#### DATA ROWS:
·····

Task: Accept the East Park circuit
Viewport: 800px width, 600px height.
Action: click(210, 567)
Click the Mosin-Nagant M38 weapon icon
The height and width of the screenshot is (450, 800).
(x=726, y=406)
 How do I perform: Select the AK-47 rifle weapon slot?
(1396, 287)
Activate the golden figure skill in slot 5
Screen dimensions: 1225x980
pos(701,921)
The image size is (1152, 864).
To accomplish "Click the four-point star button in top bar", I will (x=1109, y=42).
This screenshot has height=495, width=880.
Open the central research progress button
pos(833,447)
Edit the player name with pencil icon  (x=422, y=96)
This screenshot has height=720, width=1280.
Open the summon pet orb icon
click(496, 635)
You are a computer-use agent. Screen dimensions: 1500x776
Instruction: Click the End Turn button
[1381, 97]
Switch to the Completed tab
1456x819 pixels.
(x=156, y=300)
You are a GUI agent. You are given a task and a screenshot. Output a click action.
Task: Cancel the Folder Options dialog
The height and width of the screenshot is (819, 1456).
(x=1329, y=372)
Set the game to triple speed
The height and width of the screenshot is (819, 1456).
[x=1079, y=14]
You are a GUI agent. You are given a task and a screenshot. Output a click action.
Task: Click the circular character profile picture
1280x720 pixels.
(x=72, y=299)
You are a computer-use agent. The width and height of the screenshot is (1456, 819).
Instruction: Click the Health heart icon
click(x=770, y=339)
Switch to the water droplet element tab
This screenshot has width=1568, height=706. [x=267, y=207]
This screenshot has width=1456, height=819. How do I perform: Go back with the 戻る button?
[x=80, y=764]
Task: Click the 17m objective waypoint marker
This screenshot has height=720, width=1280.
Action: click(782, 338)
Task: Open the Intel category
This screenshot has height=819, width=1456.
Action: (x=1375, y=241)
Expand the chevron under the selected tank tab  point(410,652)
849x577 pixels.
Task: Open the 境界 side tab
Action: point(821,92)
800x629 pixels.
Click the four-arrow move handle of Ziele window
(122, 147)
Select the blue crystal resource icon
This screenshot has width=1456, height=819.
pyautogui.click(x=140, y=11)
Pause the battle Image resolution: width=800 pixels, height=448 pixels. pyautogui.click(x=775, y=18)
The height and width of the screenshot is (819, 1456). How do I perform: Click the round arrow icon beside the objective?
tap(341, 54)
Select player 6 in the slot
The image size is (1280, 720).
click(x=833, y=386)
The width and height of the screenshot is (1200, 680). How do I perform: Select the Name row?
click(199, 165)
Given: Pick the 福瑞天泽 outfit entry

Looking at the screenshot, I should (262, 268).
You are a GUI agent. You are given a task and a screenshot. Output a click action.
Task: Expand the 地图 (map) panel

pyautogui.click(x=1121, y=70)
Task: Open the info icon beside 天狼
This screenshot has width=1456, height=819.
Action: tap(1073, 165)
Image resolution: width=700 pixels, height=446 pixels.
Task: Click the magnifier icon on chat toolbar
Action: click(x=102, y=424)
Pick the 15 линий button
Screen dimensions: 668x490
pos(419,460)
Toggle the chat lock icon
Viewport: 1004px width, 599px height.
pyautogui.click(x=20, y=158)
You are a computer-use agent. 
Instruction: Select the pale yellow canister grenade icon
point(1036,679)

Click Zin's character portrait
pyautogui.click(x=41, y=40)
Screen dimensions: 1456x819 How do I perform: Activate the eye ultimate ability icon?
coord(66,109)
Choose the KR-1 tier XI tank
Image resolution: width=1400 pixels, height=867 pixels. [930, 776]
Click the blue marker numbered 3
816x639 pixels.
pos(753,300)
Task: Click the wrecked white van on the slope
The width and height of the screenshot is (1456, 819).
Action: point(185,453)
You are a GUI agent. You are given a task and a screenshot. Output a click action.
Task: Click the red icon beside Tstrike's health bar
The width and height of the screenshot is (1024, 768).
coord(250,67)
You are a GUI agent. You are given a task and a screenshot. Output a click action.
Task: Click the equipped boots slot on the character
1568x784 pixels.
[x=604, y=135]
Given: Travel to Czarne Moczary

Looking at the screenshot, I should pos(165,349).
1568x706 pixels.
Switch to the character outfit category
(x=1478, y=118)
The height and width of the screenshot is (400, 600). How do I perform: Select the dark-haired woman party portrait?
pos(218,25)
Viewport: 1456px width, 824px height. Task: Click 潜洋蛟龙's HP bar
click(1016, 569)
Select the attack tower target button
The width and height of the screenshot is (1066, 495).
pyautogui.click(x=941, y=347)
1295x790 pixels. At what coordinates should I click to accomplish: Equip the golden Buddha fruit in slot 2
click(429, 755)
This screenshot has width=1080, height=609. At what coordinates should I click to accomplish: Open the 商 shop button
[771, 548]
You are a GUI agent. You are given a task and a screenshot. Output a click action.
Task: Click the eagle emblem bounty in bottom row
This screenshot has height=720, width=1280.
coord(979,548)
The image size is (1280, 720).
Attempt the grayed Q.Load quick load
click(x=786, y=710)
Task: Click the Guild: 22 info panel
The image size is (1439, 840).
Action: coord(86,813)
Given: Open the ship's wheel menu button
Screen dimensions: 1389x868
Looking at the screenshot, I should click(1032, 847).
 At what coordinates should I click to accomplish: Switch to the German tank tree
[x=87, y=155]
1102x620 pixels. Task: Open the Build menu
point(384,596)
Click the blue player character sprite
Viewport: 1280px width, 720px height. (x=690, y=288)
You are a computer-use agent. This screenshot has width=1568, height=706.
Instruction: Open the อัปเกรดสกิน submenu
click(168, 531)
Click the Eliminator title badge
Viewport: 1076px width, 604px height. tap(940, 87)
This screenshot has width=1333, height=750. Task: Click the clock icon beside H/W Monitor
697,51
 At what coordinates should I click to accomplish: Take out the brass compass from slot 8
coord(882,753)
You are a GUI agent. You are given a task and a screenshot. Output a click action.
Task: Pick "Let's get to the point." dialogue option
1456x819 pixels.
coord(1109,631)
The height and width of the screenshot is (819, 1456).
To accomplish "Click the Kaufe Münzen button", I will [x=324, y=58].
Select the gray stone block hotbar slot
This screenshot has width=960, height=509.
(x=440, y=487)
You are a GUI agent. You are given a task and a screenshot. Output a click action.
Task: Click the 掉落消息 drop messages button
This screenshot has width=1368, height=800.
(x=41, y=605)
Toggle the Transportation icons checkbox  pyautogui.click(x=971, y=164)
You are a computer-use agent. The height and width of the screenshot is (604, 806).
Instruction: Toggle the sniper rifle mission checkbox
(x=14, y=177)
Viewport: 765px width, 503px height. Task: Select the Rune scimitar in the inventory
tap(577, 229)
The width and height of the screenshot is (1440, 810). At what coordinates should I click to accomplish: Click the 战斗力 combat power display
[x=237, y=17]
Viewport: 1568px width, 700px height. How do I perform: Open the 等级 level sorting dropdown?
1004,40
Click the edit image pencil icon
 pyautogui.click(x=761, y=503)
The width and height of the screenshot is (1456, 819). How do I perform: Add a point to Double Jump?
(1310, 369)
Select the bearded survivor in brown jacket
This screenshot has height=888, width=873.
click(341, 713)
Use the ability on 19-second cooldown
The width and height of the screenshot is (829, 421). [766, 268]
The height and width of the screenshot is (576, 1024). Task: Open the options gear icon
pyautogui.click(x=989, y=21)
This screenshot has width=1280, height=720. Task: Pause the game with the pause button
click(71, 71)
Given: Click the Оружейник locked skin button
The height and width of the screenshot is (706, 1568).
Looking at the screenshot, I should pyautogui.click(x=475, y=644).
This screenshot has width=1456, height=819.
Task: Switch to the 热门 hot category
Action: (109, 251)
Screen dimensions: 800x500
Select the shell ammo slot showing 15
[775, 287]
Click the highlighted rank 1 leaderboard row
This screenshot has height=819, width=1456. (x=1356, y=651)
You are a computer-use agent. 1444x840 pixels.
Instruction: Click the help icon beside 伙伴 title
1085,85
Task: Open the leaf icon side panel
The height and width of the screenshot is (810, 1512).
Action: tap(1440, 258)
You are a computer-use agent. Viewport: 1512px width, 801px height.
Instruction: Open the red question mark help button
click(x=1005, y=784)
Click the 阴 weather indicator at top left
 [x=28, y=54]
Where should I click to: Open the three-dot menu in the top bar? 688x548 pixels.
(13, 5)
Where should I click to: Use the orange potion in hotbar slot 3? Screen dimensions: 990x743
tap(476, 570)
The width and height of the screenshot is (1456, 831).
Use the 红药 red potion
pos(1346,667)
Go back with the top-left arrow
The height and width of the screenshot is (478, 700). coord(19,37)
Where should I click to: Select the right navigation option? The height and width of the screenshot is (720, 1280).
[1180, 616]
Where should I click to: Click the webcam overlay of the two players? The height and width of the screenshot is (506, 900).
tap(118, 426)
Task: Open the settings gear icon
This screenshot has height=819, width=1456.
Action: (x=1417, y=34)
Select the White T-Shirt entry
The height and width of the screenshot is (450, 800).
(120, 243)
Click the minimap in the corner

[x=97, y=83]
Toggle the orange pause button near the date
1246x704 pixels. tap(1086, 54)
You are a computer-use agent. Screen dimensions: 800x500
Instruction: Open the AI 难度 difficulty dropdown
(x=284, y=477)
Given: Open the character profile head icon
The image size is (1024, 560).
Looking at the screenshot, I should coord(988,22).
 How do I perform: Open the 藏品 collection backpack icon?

·····

#### WHAT IS REQUIRED:
Edit the entries starting with the line that contains "You are a computer-use agent. The height" and going on through the line that contains "click(71, 71)", replacing "pencil icon" with "pen icon" and leaving everything else unchanged. Give only those lines.

#### THE COMPLETED TASK:
You are a computer-use agent. The height and width of the screenshot is (604, 806).
Instruction: Toggle the sniper rifle mission checkbox
(x=14, y=177)
Viewport: 765px width, 503px height. Task: Select the Rune scimitar in the inventory
tap(577, 229)
The width and height of the screenshot is (1440, 810). At what coordinates should I click to accomplish: Click the 战斗力 combat power display
[x=237, y=17]
Viewport: 1568px width, 700px height. How do I perform: Open the 等级 level sorting dropdown?
1004,40
Click the edit image pen icon
 pyautogui.click(x=761, y=503)
The width and height of the screenshot is (1456, 819). How do I perform: Add a point to Double Jump?
(1310, 369)
Select the bearded survivor in brown jacket
This screenshot has height=888, width=873.
click(341, 713)
Use the ability on 19-second cooldown
The width and height of the screenshot is (829, 421). [766, 268]
The height and width of the screenshot is (576, 1024). Task: Open the options gear icon
pyautogui.click(x=989, y=21)
This screenshot has width=1280, height=720. Task: Pause the game with the pause button
click(71, 71)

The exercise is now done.